I’ve gone to Coheed shows by myself, with my brother, with my closest friends, and with complete strangers. My dad brought me to my first Coheed show, forever ago. I’ve been at the front of the crowd, at the very back, and smack dab in the middle. I’ve gotten elbowed in the throat, knocked to the ground and pulled back up by my hair, and had portly crowd surfers dropped on top of me (and at some shows I don’t get hurt at all!). I’ve left every show dripping with sweat, ears ringing, the happiest sumbitch around.
So, for all of those reasons, this show was a good illustration of why seeing a good live band multiple times can be a great thing. It builds on a narrative, it ties into the story of my life. Each show is a benchmark, a way of crystallizing and capturing a moment in my life. When I’m an old man I can look back at the ticket stubs and remember, “Gee willickers, 2006! Back in 2006 our brains weren’t wirelessly connected to the internet and we liked it! Oh boy, at that concert – it was at the Orbit Room! Now every room orbits… in space! Why, I, uh, I…” and then I drift off and fall asleep and start drooling on myself.
Though I will say, one thing about this show that struck me – not more than the music necessarily, but it certainly made me pause – were the dudes in the crowd near me that kept checking the setlist on their phones. It’s weird to me, why someone would do that, want to know what songs are being played and in what order – I love the surprise of a show. Yeah, I’m disappointed if they don’t play my favorite songs (I saw Coheed five times before they finally played “The Crowing”), but I like to get caught up in the experience. I’ve listened to the albums enough that I know the track orders by heart, and it’s fun to not know that they’re going to follow “Sentry the Defiant” with “A Favor House Atlantic,” or to get caught off-guard because they teased the crowd with the opening riff to “Delirium Trigger” before diving into “The Crowing.”
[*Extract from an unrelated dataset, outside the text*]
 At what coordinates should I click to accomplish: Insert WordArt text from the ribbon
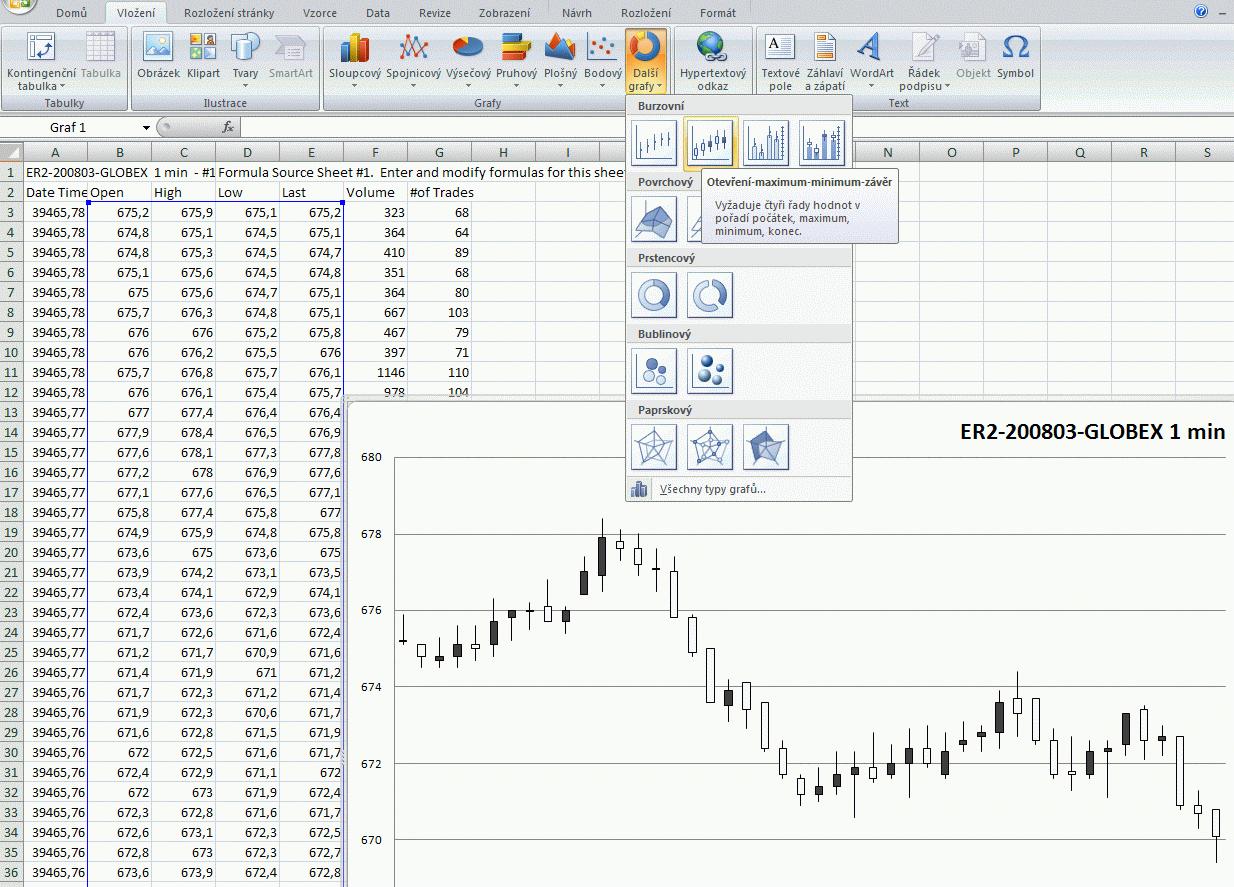pyautogui.click(x=871, y=57)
Yes, the light show was incredible this time around, they have a knack for whipping a crowd into a frenzy by just shutting up and playing, and the crowd sing-alongs were as great as they’ve ever been (so many goosebumps during the “woah-oh-oh-oh” part of “In Keeping Secrets”). That’s all stuff you’d find in your average concert review. And sure, the show was a beautiful experience in and of itself – but it was also informed and influenced by all of these other outside, ephemeral elements.
I am an unrepentant fanboy of this band. I can listen to them every day and not get bored, and still find new things, little tricks and flourishes, hidden in the arrangements. The music of Coheed and Cambria holds a special kind of power over me; it casts a spell on me with every riff and every vocal melody.
Coheed and Cambria makes me feel alive, and they make living a joy.